I agree with you that this was a bit ranty but this section stood out to me because it captures my thoughts about the PopSci comment shutdown very well:

    That seems to be the point—which is to say there really isn’t a point other than that they wanted to shut the comments down because they were annoyed by trolls and spam-bots. The upshot: trolls win. Trolls are just online bullies, with many being very dedicated to shutting down, derailing, or drowning out discussions. PopSci has let the trolls win and has punished its readership as a result.

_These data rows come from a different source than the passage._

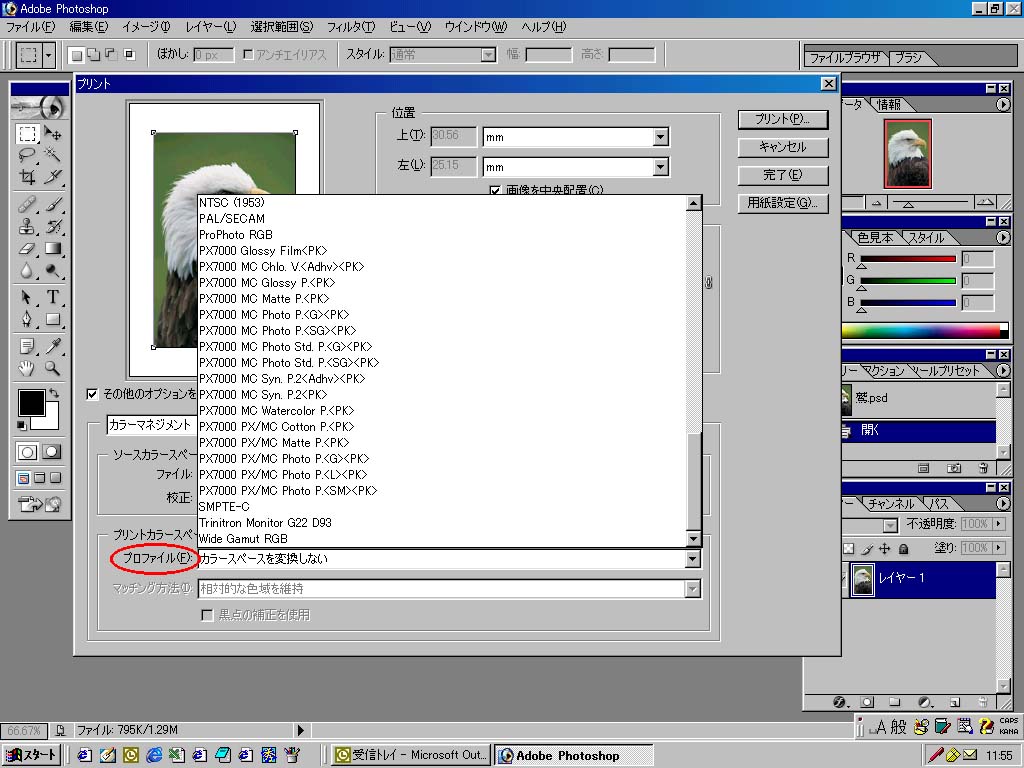Toggle 画像を中央配置 checkbox
1024x768 pixels.
point(495,190)
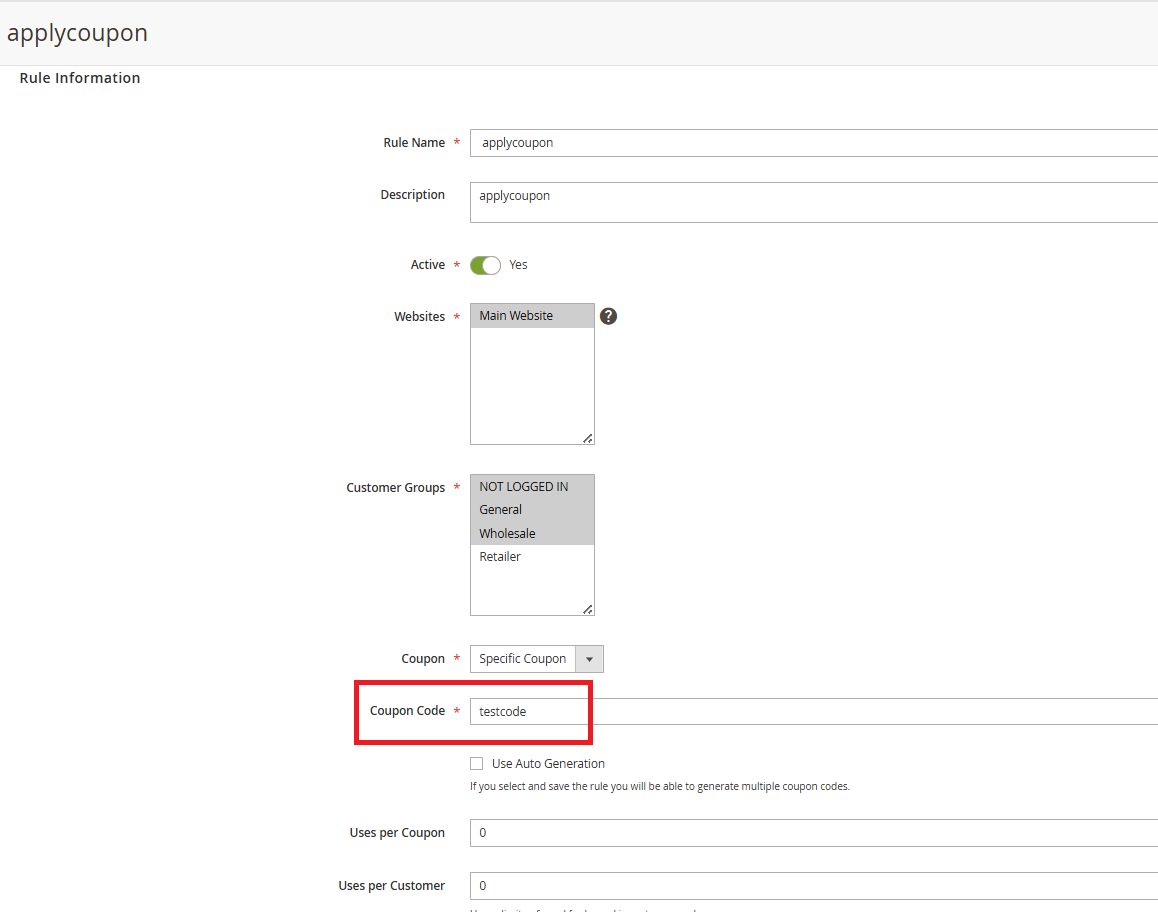Click the Websites help question mark icon

pos(608,316)
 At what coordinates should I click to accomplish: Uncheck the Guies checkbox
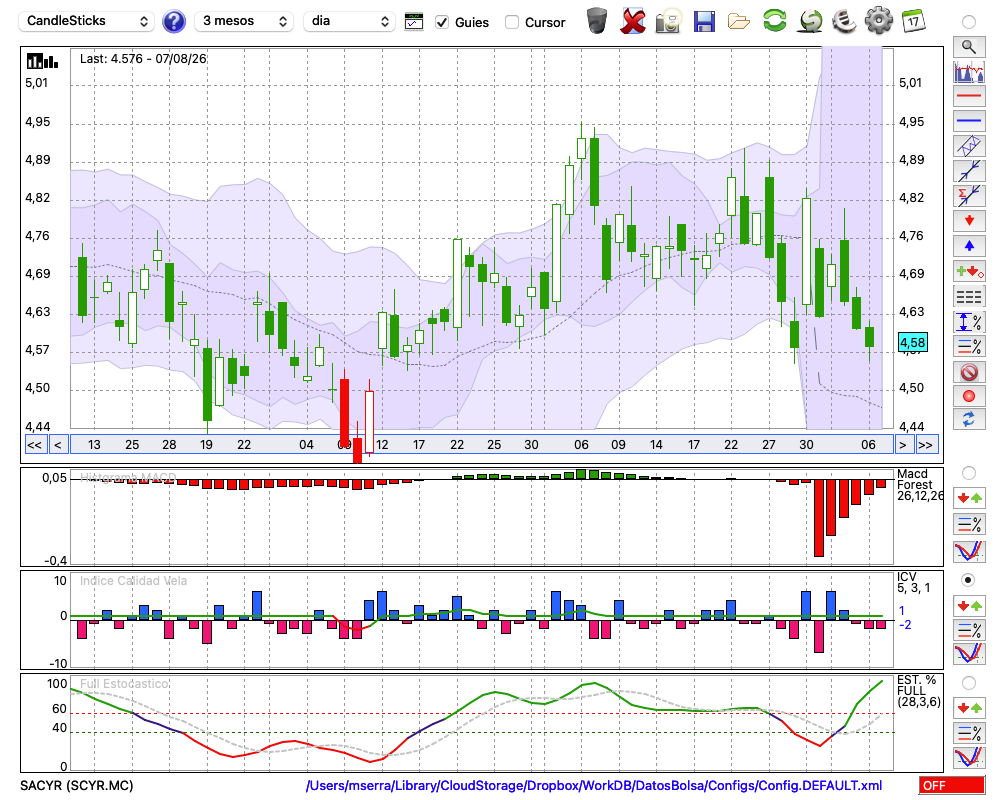pos(442,22)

Perhaps I'm biased but letting the trolls win is a misstep anywhere, especially in a large publication where other people may be encouraged to follow suit. This is also the same reason the HuffPo verified identities worries me. Comment sections may be trash most of the time but I think they are a necessary to promote discussion, transparency and community. Obviously if every comment section was filled with insightful comments Hubski may not be able to exist in it's current capacity. Why would we need outside sites to promote discussion if every site had stellar commenters?

My point is that giving up or placing ridiculous limitations is a step backwards in an age where so many people user online media to become informed on a variety of topics. While having a superb comment section may be tough, so is running a magazine or blog in general.

I haven't fully fleshed my ideas on this topic out completely but there is something remarkable happening with transparency worldwide. We see our government, a government that promised transparency, doing the opposite. We see sites hiding behind vague messages and reasonings in order to "protect themselves" (whatever that means.) We see comment sections disappearing or becoming and exclusive offering. In an age where everything happens instantly and everyone has the ability access to everything, why are we moving backwards in this sense? Shouldn't transparency and community and promotion of great ideas become easier?

Are we so inundated and scared by these old school ideals of what is found your page, your site, your ramblings is an 100% reflection of the publication or the person? Are we scared that our 300 word "article" is going to be covered up or meaning altered by a slew of bad comments?

Perhaps we - everyone, every site - should be focused more on figuring out how to educate internet users on making informed decisions and fact checking things they read online themselves rather than trying to protect them from anything that may be misinterpreted. You can't dumb down the world forever.





thenewgreen  ·  3867 days ago  ·  link  ·  

I should have been more clear, I meant that the SciAm post was rangy, not the arstechnica OP. I agree that full transparency is almost always the way to go.